■ Aim of the task
When a line in the entries below contains "computer", tally it; give the tally with nothing added.

■ Exercise input
####################

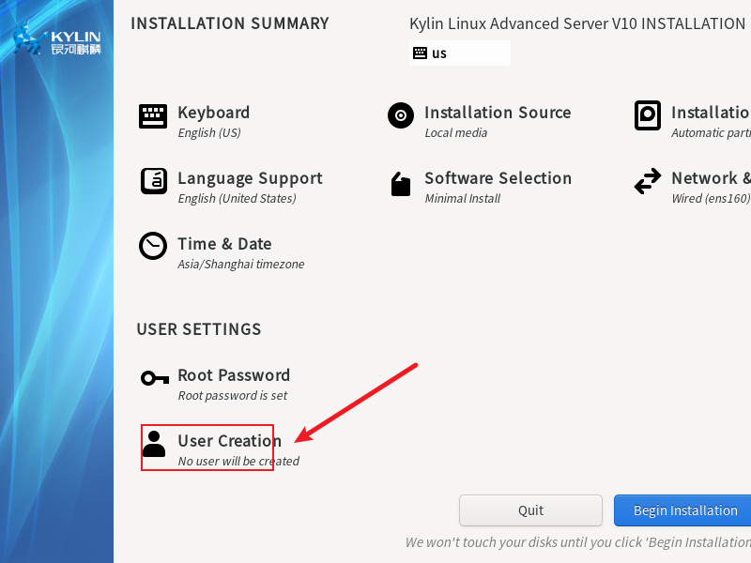Click the Installation Source disc icon
This screenshot has width=751, height=563.
click(x=401, y=116)
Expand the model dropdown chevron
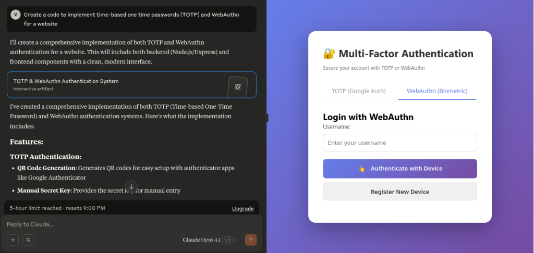534x253 pixels. [237, 240]
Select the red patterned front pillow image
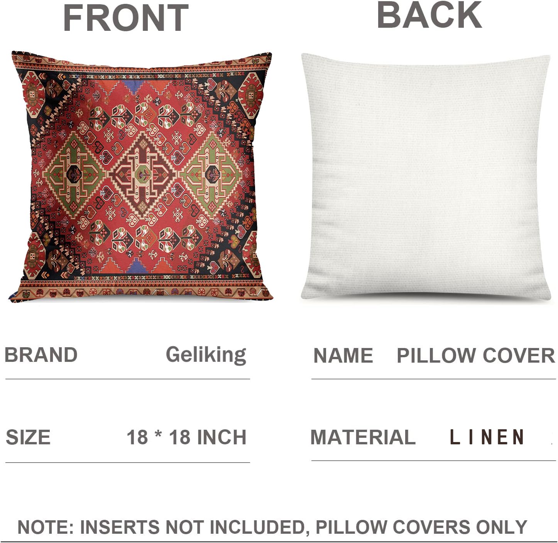 click(140, 177)
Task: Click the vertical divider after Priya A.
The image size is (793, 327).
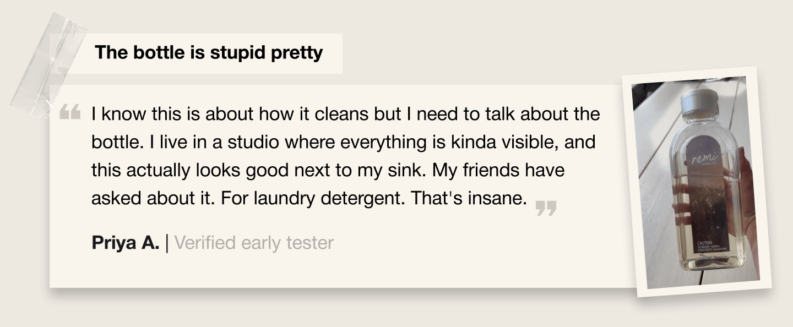Action: (167, 242)
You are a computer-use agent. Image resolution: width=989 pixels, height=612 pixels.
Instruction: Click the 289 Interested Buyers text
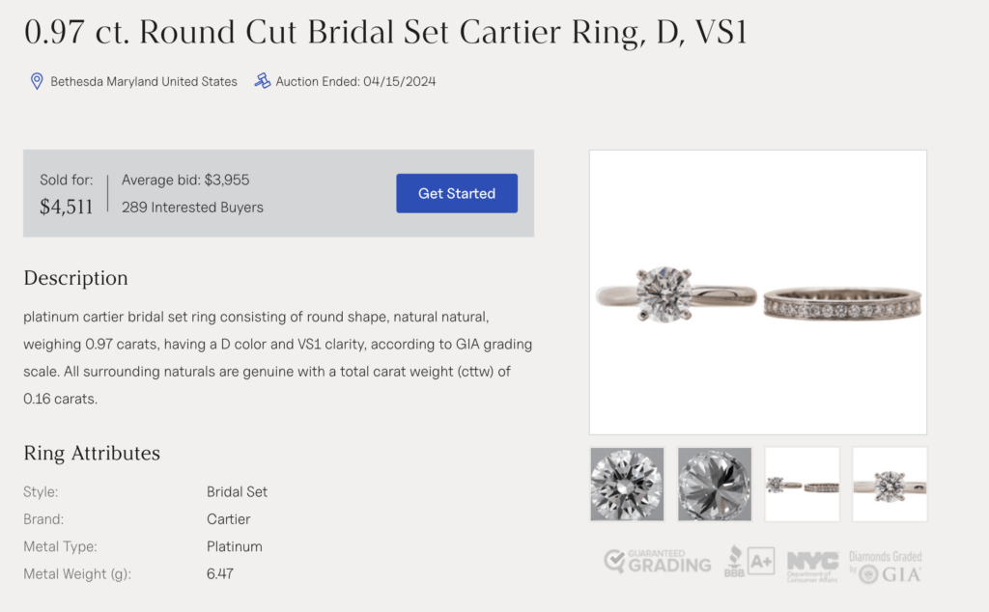192,207
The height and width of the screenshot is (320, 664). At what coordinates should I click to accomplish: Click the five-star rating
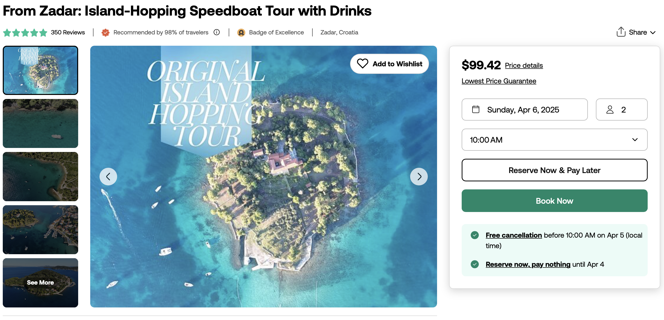[x=25, y=32]
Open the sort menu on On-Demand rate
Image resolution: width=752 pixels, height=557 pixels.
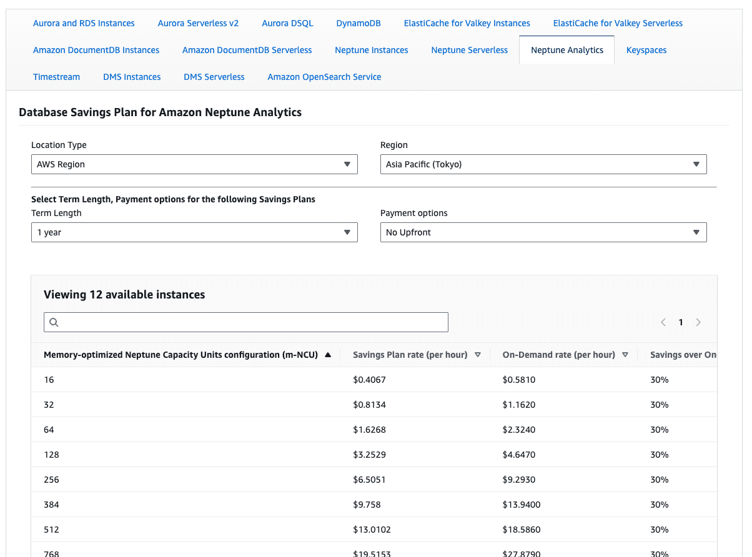(x=625, y=354)
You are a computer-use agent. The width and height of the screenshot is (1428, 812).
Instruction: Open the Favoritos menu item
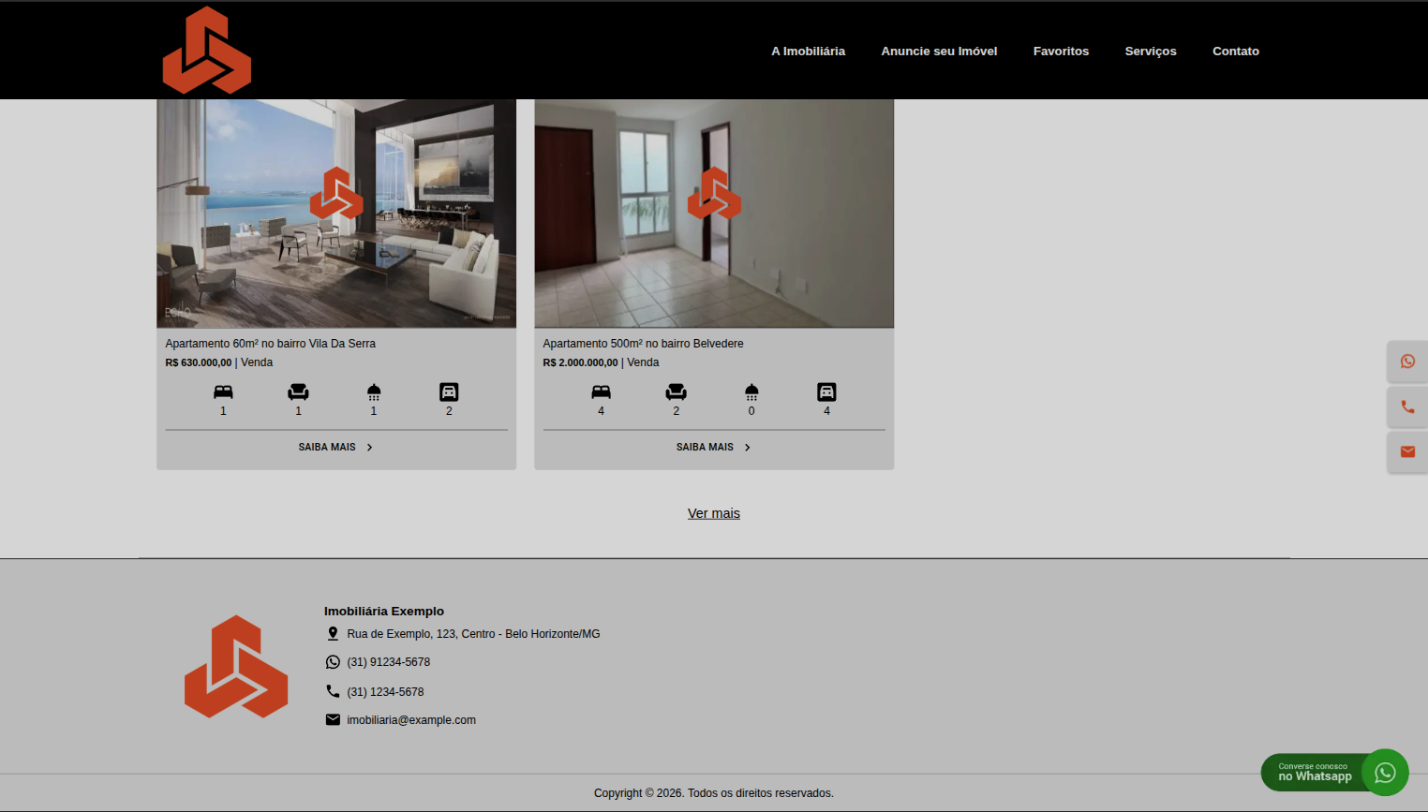coord(1061,52)
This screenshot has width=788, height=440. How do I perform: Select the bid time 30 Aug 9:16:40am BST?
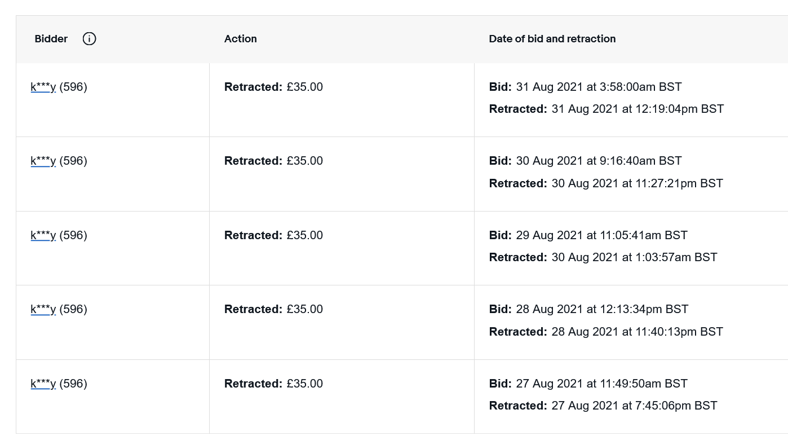click(x=599, y=161)
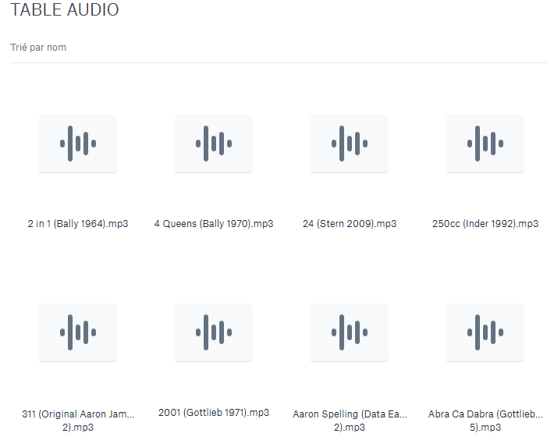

####################

■ Answer to this task
2